第48話 巨狼出没

 予定通り、ヘリオスに到着したのは夜だった。


 もともとの到着予定が今日だったため、宿は問題なく取れている。……いつまでも起きていた関係者には迷惑でしかなかったろうに、彼らは快く受け入れてくれた。


 もっとも、


「私はいい。ここまでお世話になるわけにはいかない」


 テューイはこの通り、同じ屋根の下で寝ることを拒んでいた。

 一応、彼女の個室は用意してある。俺達がいるのは町の有力者が持つ屋敷で、空き部屋は人数分を貸し出したところで余るぐらいだ。

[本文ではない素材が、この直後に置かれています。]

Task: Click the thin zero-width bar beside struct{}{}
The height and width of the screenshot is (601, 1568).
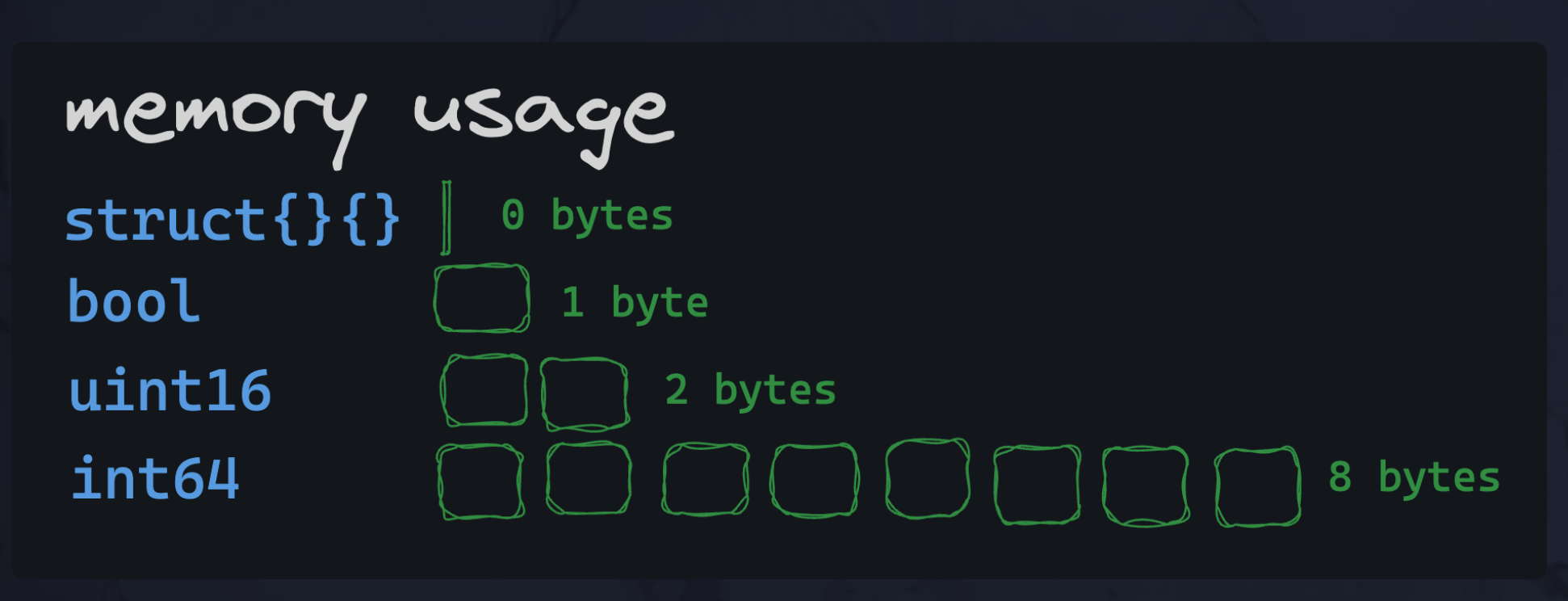Action: [x=447, y=217]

 俺と一緒に寝るわけでも、イダメアと一緒に寝るわけでもない。


「自分の寝床は自分で探す。お金は持ってるから」


「い、いくら何でもこの時間ですよ? 別に貸し借りを作りたいわけではありませんから、どうか――」


「じゃ、お休み」


 テューイは断言して、屋敷の窓から外に出てしまった。


 ……そんなところを通ることまず驚いて、他の宿を探すのは無理だと驚く。夜といっても、既に日を跨いだ後だぞ。


 イダメアは嘆息して、廊下に続く扉を開ける。


「空いている宿がないか聞いてきます。さすがに放ってはおけませんので」


「俺も一緒に行くか?」


「いえ、私一人で大丈夫です。……どうしてもと言うのなら、止めはしませんけど」


「んじゃあ部屋で待ってるよ。有り得ないだろうけど、テューイが戻ってくるかもしれんし」


「では、お願いします」


 イダメアはお時儀をして廊下に出ると、駆け足で屋敷の主がいる部屋へ向かっていく。


 俺はその音を感心しながら聞き届けていた。彼女の性格的に、放っておくことを選ぶと思ったからだ。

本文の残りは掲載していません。